O Exército da Rússia está sendo acusado de usar mercenários africanos como combatentes descartáveis em missões de alto risco contra forças ucranianas, segundo denúncias divulgadas por jornalistas internacionais e autoridades da Ucrânia. De acordo com as acusações, esses estrangeiros estariam sendo forçados a participar de ações suicidas, avançando contra posições inimigas com explosivos presos ao próprio corpo para detonar bunkers e abrir caminho para tropas russas.
Imagens publicadas pelo jornalista alemão Julian Roepcke, do jornal Bild, mostram um homem identificado como Francis com um artefato explosivo amarrado ao peito, sendo ameaçado com um fuzil e obrigado a se deslocar por uma estrutura subterrânea. No vídeo, o homem aparece com as mãos erguidas enquanto é conduzido sob coerção armada, sugerindo que não agia de forma voluntária.
Russlands Armee nutzt ab sofort afrikanische Söldner als „открывашка“, zu Deutsch etwa „Dosenöffner“.
— Julian Röpcke???????? (@JulianRoepcke) January 9, 2026
Ihre Aufgabe ist es, mit einer um den Körper geschnallten TM-62-Mine in die gegnerische Stellung zu rennen und sich dort in die Luft zu sprengen, um den Bunker zu „öffnen“.… pic.twitter.com/kxUwFwgCjq
Segundo Roepcke, militares russos passaram a se referir a esses combatentes estrangeiros como “otkryvala”, termo em russo que pode ser traduzido como “abridor de lata”. A função atribuída a eles seria correr até posições ucranianas carregando uma mina antitanque do modelo TM-62 presa ao corpo e se explodir, permitindo o avanço de outras unidades após a destruição das defesas inimigas.
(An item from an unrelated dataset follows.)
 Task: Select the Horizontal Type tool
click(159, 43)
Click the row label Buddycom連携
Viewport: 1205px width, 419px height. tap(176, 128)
Outro vídeo citado nas denúncias mostra um grupo de africanos cantando e dançando na neve, supostamente como forma de manter o moral antes do envio à linha de frente. Em contraste, um soldado russo, falando em seu idioma para não ser compreendido pelos estrangeiros, ironiza a situação ao afirmar que há muitos combatentes “descartáveis” disponíveis e que eles “cantarão de forma diferente” quando chegarem ao combate.
As denúncias surgem em meio à revelação de que a Rússia teria recrutado, apenas no mês de dezembro, cerca de 150 estrangeiros de 25 países para lutar na guerra contra a Ucrânia. Outros 200 estariam em processo de alistamento, vindos principalmente de países do espaço pós-soviético e do chamado Sul Global, como Belarus, Tajiquistão, Uzbequistão, Cuba, Quênia e China. Entre os principais atrativos oferecidos estariam pagamento em dinheiro, facilitação para obtenção da cidadania russa e até anistia para condenados por crimes.
O chefe do Serviço de Inteligência Estrangeira da Ucrânia, Oleh Ivashchenko, afirmou que Moscou explora deliberadamente a instabilidade econômica de países mais pobres e a ausência de caminhos legais de migração, transformando essas vulnerabilidades em instrumentos de aliciamento e controle. Segundo ele, a presença de combatentes estrangeiros também é utilizada pela propaganda russa como prova de apoio internacional fora do eixo ocidental.
Relatos individuais reforçam as acusações de engano no recrutamento. Um sul-africano identificado como Dubandlela afirmou que seu filho, de 20 anos, se alistou acreditando que receberia treinamento de elite para atuar como segurança privado na Rússia. Meses depois, a família relata que o jovem foi enviado ao conflito na Ucrânia junto com outros homens que alegam ter sido vítimas de um esquema fraudulento.
Diante do cenário, o Ministério das Relações Exteriores da Ucrânia alertou para a existência de programas ilegais russos de aliciamento de jovens africanos e pediu que governos e veículos de comunicação do continente atuem para impedir essas iniciativas. O porta-voz da chancelaria ucraniana, Heorhii Tykhyi, afirmou ainda que Moscou ampliou de forma significativa o número de bolsas de estudo destinadas a africanos, classificando a medida como parte de uma estratégia de recrutamento disfarçada.
Em novembro, o tema ganhou repercussão política na África do Sul após a filha do ex-presidente Jacob Zuma deixar o cargo de deputada, em meio a acusações de que teria induzido homens a viajar para a Rússia sob a promessa de treinamento legal, quando, na realidade, estariam sendo encaminhados para o conflito armado na Ucrânia.